[Saved data entries]
────────

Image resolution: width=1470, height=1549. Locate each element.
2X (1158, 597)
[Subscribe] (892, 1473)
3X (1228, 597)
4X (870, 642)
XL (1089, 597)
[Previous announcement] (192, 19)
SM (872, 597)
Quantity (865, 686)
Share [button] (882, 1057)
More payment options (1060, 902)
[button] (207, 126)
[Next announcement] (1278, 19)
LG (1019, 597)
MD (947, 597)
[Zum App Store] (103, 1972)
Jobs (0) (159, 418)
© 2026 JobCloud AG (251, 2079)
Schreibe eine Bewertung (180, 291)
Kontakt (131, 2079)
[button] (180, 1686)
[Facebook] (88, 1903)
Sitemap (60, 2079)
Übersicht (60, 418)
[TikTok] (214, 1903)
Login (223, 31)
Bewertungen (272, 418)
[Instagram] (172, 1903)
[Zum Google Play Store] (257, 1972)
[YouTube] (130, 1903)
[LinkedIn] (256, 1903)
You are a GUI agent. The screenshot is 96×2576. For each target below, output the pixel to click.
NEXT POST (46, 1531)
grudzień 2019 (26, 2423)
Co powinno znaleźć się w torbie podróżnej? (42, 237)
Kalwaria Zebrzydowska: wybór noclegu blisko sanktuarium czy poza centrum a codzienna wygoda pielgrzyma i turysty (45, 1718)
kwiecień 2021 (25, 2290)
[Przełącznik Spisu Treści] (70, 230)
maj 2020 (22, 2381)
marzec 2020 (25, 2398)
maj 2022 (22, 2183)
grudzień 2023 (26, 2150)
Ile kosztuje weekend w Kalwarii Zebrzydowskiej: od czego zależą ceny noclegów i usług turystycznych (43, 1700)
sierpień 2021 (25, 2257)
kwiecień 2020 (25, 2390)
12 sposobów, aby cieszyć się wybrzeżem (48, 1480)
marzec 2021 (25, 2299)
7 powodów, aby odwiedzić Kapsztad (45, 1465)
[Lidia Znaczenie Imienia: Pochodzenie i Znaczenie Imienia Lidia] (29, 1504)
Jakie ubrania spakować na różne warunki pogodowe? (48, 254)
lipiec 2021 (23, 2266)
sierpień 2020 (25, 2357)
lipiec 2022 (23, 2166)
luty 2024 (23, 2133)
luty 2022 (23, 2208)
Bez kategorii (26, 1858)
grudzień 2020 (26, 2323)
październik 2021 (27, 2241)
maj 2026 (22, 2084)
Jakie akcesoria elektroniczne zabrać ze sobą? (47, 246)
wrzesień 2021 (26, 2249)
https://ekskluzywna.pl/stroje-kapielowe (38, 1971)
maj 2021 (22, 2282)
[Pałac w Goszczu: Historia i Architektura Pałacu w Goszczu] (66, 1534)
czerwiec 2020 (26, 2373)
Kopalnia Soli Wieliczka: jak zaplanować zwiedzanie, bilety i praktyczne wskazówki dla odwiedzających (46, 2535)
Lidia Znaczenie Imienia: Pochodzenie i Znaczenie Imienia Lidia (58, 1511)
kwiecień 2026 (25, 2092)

────────

Prompt ▸ Only the lines from the one with "Kopalnia Soli Wieliczka: jak" through the final line above should be repeated, each exactly as written.

Exercise output ▸
Kopalnia Soli Wieliczka: jak zaplanować zwiedzanie, bilety i praktyczne wskazówki dla odwiedzających (46, 2535)
Lidia Znaczenie Imienia: Pochodzenie i Znaczenie Imienia Lidia (58, 1511)
kwiecień 2026 (25, 2092)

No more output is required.